Pirates des Caraïbes : La Fontaine de Jouvence se déroule quelques années après la fin de Pirates des Caraïbes : Jusqu’au bout du monde. Le film commence en Grande-Bretagne, par un simulacre de procès au cours duquel le vrai Jack Sparrow condamne Gibbs qui est alors pris pour Jack Sparrow à une peine de prison pour piraterie. Le plan de Jack échoue, mais il parvient in extremis à s’évader devant le roi lui-même. Dans un bar obscur de Londres, il tombe sur le pirate qui se fait passer pour Jack Sparrow dans la ville et qui recrute un équipage. Cet usurpateur s’avère être une usurpatrice : Jack tombe en fait nez à nez avec Angelica. Entre les deux, on comprend vite qu’il y a eu une affaire quelques années auparavant, mais qu’elle s’est mal terminée. Par un concours de circonstances variées, Jack se retrouve alors sur le navire du terrible Barbe-Noire. Angelica se fait passer pour la fille de ce pirate craint sur toutes les mers du globe et qui est parti, comme Barbossa reconverti en Corsaire pour le compte de la Couronne d’Angleterre et comme les Espagnols, en quête de la Fontaine de Jouvence. Comme son nom l’indique bien, cette fontaine est censée prendre une vie et l’offrir à une autre personne. Un élément précieux bien évidemment, après lequel tous les personnages vont courir… Mais qui va arriver le premier ?

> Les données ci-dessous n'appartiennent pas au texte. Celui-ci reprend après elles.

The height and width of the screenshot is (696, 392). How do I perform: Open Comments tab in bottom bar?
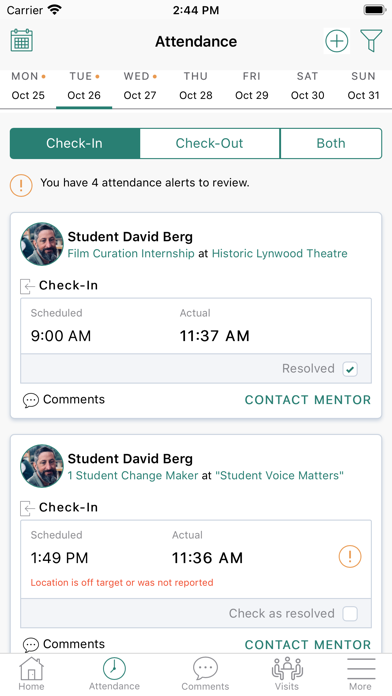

Le scénario de Pirates des Caraïbes : La Fontaine de Jouvence n’est pas très bon, pour deux raisons essentiellement. Tout d’abord parce qu’il est très largement en rupture par rapport aux scénarios des trois films précédents, si bien que l’on est surpris de découvrir que l’auteur est le même pour toute la saga. Le troisième épisode mentionnait bien dans ses dernières minutes la fontaine de jouvence, mais c’est bien le seul lien entre la trilogie et ce nouvel opus. Il ne reste quasiment plus aucun personnage, le contexte géographique a changé et même le style a évolué. Paradoxalement, Pirates des Caraïbes : La Fontaine de Jouvence manque de pirates pour un film de genre. La majeure partie du film se déroule ainsi sur terre1 et il n’y a aucune poursuite en bateau, encore moins une bataille ou un abordage. Tout au plus a-t-on droit à quelques brèves batailles au sabre et à l’épée, mais rien d’aussi spectaculaire que ce que l’on avait pu voir jusque-là. Autant le dire, il ne sert à rien d’avoir vu un film de la saga pour voir celui-ci… Pirates des Caraïbes : La Fontaine de Jouvence semble même chercher plus du côté d’Indiana Jones que des premiers Pirates des Caraïbes. L’histoire n’est pas la seule à souffrir du changement, côté style aussi, le nouveau volet n’a plus grand-chose à voir avec les trois qui précèdent. Visuellement, la plus grosse différence est la photographie : Gore Verbinsky avait imaginé une image très contrastée, assez peu saturée et surtout qui tirait sur le vert. Ron Howard a opté au contraire pour une image très saturée et très rouge, parfois jusqu’à la caricature sur quelques scènes2.

Pirates caraibes 4

Le problème n’est pas vraiment que Pirates des Caraïbes : La Fontaine de Jouvence n’ait rien à voir avec les films qui précèdent, après tout la série peut bien dévier vers autre chose, ce serait même plutôt un point positif. Malheureusement, le film ne bénéficie pas vraiment de ce nouveau départ. Il s’avère bien au contraire extrêmement paresseux : l’histoire est cousue de fil blanc, elle est lancée sur des rails qu’elle ne quittera jamais jusqu’à la fin. Tout ce qui se passe dans le film est prévisible : l’évasion de Jack Sparrow au début, la fin du film (y compris la toute fin qui reprend une idée du premier épisode) et toutes les péripéties intermédiaires sont toutes, sans exception, comprises à l’avance. Le scénario de Pirates des Caraïbes : La Fontaine de Jouvence manque cruellement d’originalité, d’un souffle, quelque chose qui pourrait lui donner un peu d’intérêt. En l’état, il semble simplement prévu pour enchaîner des scènes alternativement d’action ou comiques. Les passages obligés sont tous réunis, les fuites bras en l’air de Jack Sparrow, ses évasions farfelues, ses plans alambiqués… l’humour comme toujours tourne essentiellement autour de ce personnage. Les scènes d’action manquent également d’originalité, à l’image du premier duel entre Jack et Angelica où tous les éléments de décor sont à un moment ou à un autre utilisés. Cette scène évoque celle de Pirates des Caraïbes : La Malédiction du Black Pearl dans la forge, mais en déjà-vu et moins intéressante. L’humour fonctionne aussi logiquement moins bien : on a déjà vu et revu les pitreries de Jack Sparrow et elles font beaucoup moins rire. Étrangement, même le personnage semble s’en être aperçu : on est frappé du sérieux inhabituel de certaines scènes qui auraient pu être comiques, comme l’évasion du camp espagnol traité avec un professionnalisme froid qui laisse pantois alors que Jack est censé improviser.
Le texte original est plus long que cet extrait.